Interesting.  I didn't know about the gun program, and the name was strictly informal.
The gun change was so big, those tubes on top are actually springs to keep the gun up and stable. And there were 2 extra 38mm plates mounted on the glacises, each an extra ~15 degrees sloping (don't quote me on that, the sloping) more than the last, giving it redementary spaced armor. So you effectively had a 38mm plate at a high angle, a space, another 38mm plate at a slightly less high angle, a smaller space, then the front of the hull. And the extra turret armor was pulled from Panther tanks, so an additional 80mm of mantlet armor.
A common myth, but not true.  It was designed primarily as an infantry support vehicle, because American doctrine at the time said that tank destroyers were supposed to kill tanks.  In fairness to them, they had no experience and only a few years to thought to draw on.
Yes, I agree that against early war vehicles, they were supreme. And yes, I know there were special anti-tank vehicles (tank destroyers such as the M10 and M18 and their varients) used by the US to combat tanks. However, by the time the US's Sherman got over there and started fighting in Europe (not counting the USSR/UK Shermans that were modified), other sides were using vehicles such as the Tiger, Panther, T34-85, KV-85 (IS1) which totally outmatched the Shermans in armor and weapons. The Sherman however did have the mobility and numbers advantage over Germany's tanks, but they needed the numbers advantage every time they went against such beasts (which is a lot fewer times than many people would think). However, the Shermans that were then mounted with the long 76 guns were able to at least penetrate and kill Panthers and Tigers, but many of the crews wouldn't give up their short 75s because they would then lose their HE effectiveness with the new gun.

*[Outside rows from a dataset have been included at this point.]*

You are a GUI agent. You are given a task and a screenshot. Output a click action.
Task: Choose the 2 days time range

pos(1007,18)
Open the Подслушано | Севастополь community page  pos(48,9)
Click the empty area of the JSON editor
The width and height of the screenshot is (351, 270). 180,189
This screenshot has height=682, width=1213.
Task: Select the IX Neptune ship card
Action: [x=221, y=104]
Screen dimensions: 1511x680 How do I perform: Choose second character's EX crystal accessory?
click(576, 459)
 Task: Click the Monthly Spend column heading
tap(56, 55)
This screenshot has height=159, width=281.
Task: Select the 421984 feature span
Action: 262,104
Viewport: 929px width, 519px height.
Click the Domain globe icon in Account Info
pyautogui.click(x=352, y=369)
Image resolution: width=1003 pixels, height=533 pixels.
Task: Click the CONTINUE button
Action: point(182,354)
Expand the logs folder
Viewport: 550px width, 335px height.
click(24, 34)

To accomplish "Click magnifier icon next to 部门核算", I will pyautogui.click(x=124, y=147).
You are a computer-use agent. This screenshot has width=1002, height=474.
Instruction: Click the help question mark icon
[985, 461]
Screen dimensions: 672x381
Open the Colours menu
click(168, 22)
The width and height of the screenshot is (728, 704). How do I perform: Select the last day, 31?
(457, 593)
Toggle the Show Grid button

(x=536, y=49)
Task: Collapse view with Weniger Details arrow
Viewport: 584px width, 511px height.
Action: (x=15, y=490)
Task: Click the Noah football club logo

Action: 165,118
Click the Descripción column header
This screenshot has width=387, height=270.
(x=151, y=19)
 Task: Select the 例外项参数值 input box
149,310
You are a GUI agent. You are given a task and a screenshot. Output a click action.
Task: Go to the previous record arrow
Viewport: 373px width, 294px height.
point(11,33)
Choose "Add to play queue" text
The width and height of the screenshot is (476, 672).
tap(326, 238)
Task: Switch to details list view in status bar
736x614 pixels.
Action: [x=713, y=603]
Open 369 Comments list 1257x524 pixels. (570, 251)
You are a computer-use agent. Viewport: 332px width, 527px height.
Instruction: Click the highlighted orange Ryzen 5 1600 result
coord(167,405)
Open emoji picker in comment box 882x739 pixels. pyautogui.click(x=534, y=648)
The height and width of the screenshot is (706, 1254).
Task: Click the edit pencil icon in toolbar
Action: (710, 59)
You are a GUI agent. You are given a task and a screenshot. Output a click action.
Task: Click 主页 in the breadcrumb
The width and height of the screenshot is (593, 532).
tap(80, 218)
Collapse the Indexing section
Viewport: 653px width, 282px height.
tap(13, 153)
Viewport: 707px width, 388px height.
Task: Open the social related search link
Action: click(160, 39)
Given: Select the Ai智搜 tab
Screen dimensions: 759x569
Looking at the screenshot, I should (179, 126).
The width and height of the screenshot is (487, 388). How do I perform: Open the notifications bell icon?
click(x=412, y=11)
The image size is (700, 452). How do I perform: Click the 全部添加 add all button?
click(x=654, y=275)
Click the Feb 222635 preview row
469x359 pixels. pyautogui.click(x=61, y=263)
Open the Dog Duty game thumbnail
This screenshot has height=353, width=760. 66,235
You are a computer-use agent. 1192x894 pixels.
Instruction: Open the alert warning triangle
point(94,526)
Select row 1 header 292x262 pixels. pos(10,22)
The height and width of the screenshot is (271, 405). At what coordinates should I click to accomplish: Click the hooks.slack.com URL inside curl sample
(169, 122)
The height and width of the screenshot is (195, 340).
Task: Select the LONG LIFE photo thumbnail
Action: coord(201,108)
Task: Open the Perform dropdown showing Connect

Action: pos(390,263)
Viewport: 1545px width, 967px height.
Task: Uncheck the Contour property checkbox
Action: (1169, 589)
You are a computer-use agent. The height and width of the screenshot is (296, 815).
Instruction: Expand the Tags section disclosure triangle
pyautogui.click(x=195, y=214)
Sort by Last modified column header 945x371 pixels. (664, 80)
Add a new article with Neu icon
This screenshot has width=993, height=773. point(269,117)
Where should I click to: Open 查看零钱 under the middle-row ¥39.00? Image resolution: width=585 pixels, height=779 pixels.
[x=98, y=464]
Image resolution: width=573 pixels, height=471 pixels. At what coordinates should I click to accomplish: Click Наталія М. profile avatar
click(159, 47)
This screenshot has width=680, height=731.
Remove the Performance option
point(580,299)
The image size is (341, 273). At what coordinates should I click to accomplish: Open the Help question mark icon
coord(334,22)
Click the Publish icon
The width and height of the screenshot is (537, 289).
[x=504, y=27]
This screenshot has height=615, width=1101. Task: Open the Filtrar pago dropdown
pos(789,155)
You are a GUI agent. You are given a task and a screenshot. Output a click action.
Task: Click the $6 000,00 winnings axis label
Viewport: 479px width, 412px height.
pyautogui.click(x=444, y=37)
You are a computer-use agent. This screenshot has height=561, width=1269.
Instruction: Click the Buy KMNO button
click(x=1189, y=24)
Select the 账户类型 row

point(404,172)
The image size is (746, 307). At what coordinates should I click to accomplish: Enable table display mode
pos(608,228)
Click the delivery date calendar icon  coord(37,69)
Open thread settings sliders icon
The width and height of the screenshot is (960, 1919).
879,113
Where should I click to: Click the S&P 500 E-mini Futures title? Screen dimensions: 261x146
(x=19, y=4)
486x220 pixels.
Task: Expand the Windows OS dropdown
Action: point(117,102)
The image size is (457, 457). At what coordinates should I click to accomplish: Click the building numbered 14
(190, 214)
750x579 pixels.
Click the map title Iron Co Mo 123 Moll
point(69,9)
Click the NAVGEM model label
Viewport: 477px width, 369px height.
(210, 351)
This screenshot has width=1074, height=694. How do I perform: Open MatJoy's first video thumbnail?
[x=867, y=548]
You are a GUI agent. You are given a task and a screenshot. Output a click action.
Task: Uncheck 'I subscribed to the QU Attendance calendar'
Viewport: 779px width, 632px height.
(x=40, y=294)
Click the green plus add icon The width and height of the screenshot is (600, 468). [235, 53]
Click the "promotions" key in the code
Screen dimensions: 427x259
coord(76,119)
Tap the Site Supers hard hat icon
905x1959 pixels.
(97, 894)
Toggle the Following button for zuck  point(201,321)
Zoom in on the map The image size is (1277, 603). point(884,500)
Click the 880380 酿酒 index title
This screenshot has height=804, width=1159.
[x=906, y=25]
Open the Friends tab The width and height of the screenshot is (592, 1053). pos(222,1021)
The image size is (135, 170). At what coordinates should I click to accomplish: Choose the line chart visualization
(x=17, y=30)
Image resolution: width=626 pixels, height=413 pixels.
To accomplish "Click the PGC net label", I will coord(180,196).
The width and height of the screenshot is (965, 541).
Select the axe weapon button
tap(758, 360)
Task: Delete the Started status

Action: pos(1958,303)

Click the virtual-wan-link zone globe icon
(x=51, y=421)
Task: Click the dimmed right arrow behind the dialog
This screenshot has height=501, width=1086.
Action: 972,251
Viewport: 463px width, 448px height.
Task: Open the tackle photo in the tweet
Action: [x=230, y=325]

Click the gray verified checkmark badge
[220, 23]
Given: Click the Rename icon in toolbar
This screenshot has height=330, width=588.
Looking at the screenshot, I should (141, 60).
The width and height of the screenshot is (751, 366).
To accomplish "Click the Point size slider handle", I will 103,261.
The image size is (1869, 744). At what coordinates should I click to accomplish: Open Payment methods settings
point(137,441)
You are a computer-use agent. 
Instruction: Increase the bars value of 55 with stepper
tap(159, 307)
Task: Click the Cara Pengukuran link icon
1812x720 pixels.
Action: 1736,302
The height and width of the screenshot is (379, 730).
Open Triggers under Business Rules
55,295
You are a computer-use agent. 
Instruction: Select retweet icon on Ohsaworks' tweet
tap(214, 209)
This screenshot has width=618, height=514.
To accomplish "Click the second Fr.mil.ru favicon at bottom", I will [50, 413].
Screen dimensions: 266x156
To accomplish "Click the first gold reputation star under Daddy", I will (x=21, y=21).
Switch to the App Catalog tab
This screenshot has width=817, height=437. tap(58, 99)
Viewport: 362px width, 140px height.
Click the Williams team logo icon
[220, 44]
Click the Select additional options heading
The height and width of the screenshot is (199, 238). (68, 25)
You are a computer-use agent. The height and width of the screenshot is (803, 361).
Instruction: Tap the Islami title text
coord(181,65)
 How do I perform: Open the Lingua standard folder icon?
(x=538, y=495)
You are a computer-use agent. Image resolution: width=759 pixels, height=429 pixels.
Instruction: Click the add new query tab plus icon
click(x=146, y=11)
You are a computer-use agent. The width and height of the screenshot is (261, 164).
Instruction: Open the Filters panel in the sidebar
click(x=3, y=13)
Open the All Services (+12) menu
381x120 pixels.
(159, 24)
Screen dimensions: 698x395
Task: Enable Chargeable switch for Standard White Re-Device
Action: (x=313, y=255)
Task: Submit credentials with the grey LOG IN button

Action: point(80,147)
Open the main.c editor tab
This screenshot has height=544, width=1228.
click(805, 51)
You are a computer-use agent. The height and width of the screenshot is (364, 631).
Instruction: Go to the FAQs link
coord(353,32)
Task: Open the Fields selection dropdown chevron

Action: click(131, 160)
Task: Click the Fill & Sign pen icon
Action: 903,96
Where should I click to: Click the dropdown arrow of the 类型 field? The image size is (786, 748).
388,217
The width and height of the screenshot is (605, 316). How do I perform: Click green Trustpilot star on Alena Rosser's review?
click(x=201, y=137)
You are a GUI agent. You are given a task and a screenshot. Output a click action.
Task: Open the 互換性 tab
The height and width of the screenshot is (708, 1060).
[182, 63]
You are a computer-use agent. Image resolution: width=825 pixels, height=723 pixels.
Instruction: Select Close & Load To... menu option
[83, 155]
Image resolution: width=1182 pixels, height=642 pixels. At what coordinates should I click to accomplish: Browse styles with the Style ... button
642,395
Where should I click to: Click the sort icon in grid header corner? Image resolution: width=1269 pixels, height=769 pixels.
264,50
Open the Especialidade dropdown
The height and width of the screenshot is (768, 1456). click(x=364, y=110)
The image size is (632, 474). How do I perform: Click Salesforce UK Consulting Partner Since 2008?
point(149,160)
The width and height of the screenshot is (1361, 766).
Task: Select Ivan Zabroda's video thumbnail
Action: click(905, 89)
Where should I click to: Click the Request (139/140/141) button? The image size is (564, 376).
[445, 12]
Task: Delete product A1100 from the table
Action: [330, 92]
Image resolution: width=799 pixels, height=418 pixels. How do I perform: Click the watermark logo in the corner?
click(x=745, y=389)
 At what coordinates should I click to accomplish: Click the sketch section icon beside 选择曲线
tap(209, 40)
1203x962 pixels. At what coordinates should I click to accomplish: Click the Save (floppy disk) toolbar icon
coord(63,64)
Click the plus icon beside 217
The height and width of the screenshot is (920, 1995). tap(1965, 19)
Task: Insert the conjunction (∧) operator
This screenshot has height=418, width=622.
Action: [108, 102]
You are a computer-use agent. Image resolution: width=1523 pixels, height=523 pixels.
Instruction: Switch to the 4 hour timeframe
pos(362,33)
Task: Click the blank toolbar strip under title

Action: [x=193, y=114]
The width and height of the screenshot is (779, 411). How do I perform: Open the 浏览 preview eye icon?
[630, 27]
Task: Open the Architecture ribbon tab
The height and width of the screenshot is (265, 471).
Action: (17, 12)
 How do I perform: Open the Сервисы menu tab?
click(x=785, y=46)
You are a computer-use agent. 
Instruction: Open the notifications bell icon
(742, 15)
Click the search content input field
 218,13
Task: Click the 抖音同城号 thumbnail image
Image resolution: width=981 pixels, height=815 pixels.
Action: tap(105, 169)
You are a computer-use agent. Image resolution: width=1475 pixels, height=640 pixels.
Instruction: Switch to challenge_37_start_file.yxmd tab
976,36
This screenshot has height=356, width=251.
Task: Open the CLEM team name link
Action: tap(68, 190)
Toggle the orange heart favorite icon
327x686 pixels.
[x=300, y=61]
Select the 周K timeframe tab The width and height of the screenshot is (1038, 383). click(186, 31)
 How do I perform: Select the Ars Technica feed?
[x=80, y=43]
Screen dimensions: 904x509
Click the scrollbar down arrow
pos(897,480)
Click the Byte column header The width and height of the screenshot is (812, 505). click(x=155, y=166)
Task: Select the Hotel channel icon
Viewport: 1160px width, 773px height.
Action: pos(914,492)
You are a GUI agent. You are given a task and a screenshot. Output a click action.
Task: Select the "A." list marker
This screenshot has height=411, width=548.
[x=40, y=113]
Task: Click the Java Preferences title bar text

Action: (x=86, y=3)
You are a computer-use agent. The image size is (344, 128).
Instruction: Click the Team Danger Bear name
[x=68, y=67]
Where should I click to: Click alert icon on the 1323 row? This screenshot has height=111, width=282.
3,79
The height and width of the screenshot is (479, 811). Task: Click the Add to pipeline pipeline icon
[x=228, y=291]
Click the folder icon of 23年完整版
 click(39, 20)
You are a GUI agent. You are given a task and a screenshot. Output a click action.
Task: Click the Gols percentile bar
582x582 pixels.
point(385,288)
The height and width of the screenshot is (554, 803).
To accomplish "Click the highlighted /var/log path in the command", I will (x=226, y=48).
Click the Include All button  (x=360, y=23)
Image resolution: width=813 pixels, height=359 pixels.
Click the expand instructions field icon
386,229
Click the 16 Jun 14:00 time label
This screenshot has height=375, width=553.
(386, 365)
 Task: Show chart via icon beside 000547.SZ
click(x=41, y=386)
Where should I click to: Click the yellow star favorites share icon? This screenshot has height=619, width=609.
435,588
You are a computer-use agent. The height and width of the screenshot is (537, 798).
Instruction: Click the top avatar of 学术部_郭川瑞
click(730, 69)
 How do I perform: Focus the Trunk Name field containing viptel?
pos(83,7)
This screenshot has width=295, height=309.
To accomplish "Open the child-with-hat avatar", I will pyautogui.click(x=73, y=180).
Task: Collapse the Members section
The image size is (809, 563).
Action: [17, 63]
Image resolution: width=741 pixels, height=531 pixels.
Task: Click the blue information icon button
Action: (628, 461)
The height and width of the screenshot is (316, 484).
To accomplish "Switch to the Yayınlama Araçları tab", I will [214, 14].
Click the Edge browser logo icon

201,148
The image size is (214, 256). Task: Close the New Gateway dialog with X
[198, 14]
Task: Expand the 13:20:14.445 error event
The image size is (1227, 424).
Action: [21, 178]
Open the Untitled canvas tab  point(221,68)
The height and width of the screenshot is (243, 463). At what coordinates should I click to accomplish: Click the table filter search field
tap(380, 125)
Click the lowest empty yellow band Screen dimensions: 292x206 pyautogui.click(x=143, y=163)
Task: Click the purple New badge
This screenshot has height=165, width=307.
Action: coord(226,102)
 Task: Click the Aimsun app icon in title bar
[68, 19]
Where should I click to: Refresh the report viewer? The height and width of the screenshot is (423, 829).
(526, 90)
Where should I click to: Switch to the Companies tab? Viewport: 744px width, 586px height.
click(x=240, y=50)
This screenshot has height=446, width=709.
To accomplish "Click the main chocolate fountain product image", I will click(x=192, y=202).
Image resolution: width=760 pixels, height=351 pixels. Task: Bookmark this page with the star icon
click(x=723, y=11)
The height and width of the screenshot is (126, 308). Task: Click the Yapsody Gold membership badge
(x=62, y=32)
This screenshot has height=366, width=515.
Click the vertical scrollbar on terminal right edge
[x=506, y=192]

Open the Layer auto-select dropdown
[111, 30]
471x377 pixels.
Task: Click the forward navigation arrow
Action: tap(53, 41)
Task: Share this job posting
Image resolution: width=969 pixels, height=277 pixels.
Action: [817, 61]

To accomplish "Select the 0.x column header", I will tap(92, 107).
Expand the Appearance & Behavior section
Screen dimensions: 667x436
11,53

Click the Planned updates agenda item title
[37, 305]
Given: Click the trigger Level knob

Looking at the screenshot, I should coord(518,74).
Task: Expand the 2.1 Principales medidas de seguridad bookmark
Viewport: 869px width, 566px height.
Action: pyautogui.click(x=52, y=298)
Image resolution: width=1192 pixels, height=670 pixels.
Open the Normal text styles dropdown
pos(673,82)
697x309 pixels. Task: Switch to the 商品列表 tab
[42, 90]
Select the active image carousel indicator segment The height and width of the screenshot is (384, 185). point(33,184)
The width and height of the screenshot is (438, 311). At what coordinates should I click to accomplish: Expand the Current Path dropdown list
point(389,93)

And yes, the soviet metallurgy at the time was quite appalling (and not mythical propaganda), but when you see 1 T34, there is bound to be another few thousand around the corner. And the reason the Gaurds Corps used the Sheramans was because their job was to operate behind enemy lines for extended amounts of time, the sole role the Sherman was specifically designed to do, whereas the T34s were literally designed to throw at the enemy lines until they broke (the enemy lines or the T34s)(and extended trips the Sherman tanks could do were lethal to T34s).

Do we need another split topic for talking about WWII tanks?
« Last Edit: April 06, 2016, 08:09:41 PM by 83athom »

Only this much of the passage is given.